Constable ‘copy’ is actually a £2 million original

A landscape painting, which previously sold for £35,000 has been authenticated as an original from the brush of English Romantic painter John Constable and valued at around £2 million.

Gloucestershire businessman, Henry Reid, purchased the rendition of Willy Lott’s Cottage on the River Stour from art dealer and BBC Fake or Fortune? presenter Philip Mould in 2000. At the time, Mould was just beginning his career as a dealer.

Having purchased the painting for £10,000, Mould struggled to authenticate the work as a Constable despite a fervent belief in its originality. “I had a conviction, a dream, that it was possibly right, but art dealers can’t afford to put money into a picture and hope and wait”, he explained. Unable to convince scholars he consulted in the 1990s, Mould was forced to sell the painting on.

On Sunday’s episode of Fake or Fortune? Mould was forced to confront a grim reality. Following extensive investigation and using cutting edge forensic technology the painting was finally authenticated as an early version of Constable’s Hay Wain dating to around 1820. The Hay Wain was completed in 1821.

Mould and co-presenter Fiona Bruce established a provenance for the work beginning with Constable’s son and involving a socialite who lived in London’s Savoy Hotel and a whisky baron from Scotland. “Art history has moved on so magnificently – and technology – in the last 17 years.

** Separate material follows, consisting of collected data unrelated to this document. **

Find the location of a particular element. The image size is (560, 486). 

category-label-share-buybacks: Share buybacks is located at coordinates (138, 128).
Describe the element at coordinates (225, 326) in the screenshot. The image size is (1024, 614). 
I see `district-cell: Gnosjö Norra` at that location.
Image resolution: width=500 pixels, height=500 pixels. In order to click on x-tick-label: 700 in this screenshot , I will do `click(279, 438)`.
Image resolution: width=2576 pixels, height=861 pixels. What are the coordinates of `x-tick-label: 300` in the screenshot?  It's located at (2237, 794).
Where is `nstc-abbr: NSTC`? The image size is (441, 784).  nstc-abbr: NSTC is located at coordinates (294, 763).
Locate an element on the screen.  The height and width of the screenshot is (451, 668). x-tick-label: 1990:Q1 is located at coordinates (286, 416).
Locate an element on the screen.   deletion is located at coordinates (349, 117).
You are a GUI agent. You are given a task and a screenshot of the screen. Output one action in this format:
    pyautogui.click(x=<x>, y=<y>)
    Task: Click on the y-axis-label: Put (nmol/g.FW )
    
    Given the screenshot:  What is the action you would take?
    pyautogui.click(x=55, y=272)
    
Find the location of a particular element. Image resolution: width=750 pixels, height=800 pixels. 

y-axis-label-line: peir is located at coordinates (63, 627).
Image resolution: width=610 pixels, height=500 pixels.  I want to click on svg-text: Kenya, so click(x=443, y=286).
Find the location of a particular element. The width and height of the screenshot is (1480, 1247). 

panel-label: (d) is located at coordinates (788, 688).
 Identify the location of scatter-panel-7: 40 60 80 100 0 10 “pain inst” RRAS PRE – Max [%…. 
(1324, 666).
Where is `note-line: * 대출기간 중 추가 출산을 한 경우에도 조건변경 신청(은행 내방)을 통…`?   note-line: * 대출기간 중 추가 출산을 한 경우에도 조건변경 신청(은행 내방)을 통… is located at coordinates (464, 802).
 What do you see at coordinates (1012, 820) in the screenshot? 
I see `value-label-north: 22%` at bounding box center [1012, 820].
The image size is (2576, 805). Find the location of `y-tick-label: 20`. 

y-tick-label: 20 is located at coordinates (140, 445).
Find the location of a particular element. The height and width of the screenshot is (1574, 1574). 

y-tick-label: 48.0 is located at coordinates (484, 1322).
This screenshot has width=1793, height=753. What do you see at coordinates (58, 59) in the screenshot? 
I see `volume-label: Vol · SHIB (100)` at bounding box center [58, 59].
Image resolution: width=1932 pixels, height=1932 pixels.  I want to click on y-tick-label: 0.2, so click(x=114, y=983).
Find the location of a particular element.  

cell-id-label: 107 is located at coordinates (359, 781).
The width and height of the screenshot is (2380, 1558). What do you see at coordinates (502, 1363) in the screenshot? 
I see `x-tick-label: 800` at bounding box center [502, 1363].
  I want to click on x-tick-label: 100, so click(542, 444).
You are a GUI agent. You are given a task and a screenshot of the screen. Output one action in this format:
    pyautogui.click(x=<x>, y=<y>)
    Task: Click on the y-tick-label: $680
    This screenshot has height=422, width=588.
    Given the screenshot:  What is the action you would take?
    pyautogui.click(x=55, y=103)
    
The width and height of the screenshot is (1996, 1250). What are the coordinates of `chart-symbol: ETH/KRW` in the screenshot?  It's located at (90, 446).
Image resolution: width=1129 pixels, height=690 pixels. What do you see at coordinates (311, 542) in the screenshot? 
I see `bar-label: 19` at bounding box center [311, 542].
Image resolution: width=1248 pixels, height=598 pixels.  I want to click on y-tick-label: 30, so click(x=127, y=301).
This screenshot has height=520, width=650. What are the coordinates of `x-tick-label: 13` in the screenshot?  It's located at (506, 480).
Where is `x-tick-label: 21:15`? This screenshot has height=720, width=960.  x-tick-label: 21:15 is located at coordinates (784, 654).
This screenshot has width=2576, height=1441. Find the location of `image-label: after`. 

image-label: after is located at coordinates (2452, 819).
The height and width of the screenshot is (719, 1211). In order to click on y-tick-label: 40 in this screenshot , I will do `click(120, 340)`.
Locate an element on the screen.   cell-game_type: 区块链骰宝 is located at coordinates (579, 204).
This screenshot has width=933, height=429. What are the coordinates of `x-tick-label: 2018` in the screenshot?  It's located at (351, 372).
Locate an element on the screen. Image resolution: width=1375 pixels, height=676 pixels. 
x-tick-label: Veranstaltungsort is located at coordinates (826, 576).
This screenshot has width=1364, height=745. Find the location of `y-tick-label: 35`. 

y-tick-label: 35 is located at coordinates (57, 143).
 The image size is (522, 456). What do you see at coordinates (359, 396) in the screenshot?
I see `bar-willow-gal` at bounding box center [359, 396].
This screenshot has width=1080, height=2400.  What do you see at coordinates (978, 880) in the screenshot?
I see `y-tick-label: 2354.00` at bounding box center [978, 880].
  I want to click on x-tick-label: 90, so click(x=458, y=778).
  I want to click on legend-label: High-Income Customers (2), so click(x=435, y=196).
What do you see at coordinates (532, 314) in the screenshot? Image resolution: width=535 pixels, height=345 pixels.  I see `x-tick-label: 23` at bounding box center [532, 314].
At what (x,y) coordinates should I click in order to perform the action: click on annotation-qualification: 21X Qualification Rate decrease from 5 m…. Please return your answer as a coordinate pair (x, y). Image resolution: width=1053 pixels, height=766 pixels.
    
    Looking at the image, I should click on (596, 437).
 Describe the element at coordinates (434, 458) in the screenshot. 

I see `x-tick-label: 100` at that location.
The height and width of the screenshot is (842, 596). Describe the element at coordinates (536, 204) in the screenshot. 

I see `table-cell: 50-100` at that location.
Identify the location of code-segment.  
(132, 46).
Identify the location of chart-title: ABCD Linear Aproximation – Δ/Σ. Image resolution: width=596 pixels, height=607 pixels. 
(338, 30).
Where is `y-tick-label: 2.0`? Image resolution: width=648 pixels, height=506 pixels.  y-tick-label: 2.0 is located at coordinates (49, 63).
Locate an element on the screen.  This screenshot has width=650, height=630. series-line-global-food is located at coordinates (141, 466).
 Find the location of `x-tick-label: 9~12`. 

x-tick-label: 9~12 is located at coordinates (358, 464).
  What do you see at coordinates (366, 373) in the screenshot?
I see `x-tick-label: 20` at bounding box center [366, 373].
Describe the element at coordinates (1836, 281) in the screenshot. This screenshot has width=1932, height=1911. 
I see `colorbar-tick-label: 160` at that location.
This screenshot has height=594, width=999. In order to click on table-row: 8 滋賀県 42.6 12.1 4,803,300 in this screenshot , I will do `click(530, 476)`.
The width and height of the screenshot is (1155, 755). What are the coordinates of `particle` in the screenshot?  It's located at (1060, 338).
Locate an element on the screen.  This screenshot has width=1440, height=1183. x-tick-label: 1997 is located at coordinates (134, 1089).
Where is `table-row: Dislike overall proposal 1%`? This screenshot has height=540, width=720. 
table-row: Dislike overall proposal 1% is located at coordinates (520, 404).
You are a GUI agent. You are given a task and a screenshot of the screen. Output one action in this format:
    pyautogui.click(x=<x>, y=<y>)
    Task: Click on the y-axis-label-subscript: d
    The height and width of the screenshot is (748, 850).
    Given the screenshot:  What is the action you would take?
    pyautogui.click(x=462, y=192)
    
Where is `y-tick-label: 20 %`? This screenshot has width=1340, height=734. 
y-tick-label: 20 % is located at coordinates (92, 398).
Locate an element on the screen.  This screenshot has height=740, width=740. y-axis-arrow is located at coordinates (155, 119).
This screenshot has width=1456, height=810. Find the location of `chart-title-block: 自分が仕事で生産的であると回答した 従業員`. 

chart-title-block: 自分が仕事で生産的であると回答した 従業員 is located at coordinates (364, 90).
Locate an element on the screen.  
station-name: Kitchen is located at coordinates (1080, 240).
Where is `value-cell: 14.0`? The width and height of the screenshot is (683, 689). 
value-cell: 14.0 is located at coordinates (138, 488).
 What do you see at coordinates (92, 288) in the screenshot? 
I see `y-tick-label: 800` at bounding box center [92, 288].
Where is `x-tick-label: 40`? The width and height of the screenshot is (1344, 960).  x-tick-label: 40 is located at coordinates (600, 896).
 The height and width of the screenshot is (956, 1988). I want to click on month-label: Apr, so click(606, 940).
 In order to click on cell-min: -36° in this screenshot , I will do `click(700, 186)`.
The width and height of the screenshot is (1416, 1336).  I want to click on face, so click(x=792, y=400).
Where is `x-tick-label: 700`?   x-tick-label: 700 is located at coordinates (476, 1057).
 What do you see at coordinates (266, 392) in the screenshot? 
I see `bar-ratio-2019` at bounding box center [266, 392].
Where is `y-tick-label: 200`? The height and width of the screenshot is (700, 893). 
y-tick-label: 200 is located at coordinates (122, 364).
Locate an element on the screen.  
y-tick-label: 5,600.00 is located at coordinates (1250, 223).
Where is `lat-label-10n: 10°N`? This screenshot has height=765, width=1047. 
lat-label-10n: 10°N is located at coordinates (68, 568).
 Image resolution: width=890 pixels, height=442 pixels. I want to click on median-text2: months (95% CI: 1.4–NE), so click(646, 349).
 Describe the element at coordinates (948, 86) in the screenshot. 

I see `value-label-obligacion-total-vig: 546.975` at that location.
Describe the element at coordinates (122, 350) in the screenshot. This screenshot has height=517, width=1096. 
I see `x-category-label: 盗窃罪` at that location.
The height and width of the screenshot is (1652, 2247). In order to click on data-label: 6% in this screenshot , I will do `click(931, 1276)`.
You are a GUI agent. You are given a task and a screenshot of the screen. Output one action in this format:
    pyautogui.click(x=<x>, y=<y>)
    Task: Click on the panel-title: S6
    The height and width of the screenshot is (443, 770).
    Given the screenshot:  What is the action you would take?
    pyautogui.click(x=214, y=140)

We can do things and find things out that were not possible when I was a youngster” Mould told the BBC.

Confronted with the truth after 17 years Mould gallantly congratulated the £2 million painting’s owner and took comfort in the vindication afforded by the art investigation. “I’m thrilled for Henry”, he insisted. “I’m really happy to know that I was not deluded”.

Constable’s Hay Wain was narrowly defeated by Banksy’s Balloon Girl for the top spot in a poll of the UK’s favourite artworks in July this year.